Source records
————
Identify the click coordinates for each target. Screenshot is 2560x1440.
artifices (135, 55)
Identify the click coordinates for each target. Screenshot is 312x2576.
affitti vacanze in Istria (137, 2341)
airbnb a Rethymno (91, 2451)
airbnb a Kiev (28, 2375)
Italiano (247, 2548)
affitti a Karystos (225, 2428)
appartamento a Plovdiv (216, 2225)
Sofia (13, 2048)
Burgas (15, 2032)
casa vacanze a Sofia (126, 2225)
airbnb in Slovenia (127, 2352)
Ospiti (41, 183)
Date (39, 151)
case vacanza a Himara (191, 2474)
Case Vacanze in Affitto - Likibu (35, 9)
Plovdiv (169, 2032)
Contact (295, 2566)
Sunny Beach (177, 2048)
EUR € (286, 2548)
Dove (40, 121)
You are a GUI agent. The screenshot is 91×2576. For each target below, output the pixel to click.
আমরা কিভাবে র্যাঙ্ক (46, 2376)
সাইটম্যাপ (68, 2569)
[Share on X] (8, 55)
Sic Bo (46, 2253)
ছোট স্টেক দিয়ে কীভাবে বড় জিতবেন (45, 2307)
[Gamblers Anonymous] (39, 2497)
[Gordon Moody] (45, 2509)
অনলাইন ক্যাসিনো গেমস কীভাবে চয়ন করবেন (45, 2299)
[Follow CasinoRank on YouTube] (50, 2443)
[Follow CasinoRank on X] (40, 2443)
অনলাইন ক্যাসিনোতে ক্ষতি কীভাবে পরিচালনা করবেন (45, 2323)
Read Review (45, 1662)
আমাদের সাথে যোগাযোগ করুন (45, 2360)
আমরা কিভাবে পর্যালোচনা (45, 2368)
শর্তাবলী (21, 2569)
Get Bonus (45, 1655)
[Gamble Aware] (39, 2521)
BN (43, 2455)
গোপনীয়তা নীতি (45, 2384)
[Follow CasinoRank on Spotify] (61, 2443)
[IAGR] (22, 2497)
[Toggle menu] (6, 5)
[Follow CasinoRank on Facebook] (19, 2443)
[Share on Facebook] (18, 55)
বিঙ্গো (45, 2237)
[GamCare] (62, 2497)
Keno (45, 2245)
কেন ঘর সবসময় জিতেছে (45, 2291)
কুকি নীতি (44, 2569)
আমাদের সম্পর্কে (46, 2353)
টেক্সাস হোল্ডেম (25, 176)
————
What the task requires: Every entry shown above is to be written out exactly.

Answer to this exercise:
Identify the click coordinates for each target. Screenshot is 2560x1440.
artifices (135, 55)
Identify the click coordinates for each target. Screenshot is 312x2576.
affitti vacanze in Istria (137, 2341)
airbnb a Rethymno (91, 2451)
airbnb a Kiev (28, 2375)
Italiano (247, 2548)
affitti a Karystos (225, 2428)
appartamento a Plovdiv (216, 2225)
Sofia (13, 2048)
Burgas (15, 2032)
casa vacanze a Sofia (126, 2225)
airbnb in Slovenia (127, 2352)
Ospiti (41, 183)
Date (39, 151)
case vacanza a Himara (191, 2474)
Case Vacanze in Affitto - Likibu (35, 9)
Plovdiv (169, 2032)
Contact (295, 2566)
Sunny Beach (177, 2048)
EUR € (286, 2548)
Dove (40, 121)
You are a GUI agent. The screenshot is 91×2576. For each target below, output the pixel to click.
আমরা কিভাবে র্যাঙ্ক (46, 2376)
সাইটম্যাপ (68, 2569)
[Share on X] (8, 55)
Sic Bo (46, 2253)
ছোট স্টেক দিয়ে কীভাবে বড় জিতবেন (45, 2307)
[Gamblers Anonymous] (39, 2497)
[Gordon Moody] (45, 2509)
অনলাইন ক্যাসিনো গেমস কীভাবে চয়ন করবেন (45, 2299)
[Follow CasinoRank on YouTube] (50, 2443)
[Follow CasinoRank on X] (40, 2443)
অনলাইন ক্যাসিনোতে ক্ষতি কীভাবে পরিচালনা করবেন (45, 2323)
Read Review (45, 1662)
আমাদের সাথে যোগাযোগ করুন (45, 2360)
আমরা কিভাবে পর্যালোচনা (45, 2368)
শর্তাবলী (21, 2569)
Get Bonus (45, 1655)
[Gamble Aware] (39, 2521)
BN (43, 2455)
গোপনীয়তা নীতি (45, 2384)
[Follow CasinoRank on Spotify] (61, 2443)
[IAGR] (22, 2497)
[Toggle menu] (6, 5)
[Follow CasinoRank on Facebook] (19, 2443)
[Share on Facebook] (18, 55)
বিঙ্গো (45, 2237)
[GamCare] (62, 2497)
Keno (45, 2245)
কেন ঘর সবসময় জিতেছে (45, 2291)
কুকি নীতি (44, 2569)
আমাদের সম্পর্কে (46, 2353)
টেক্সাস হোল্ডেম (25, 176)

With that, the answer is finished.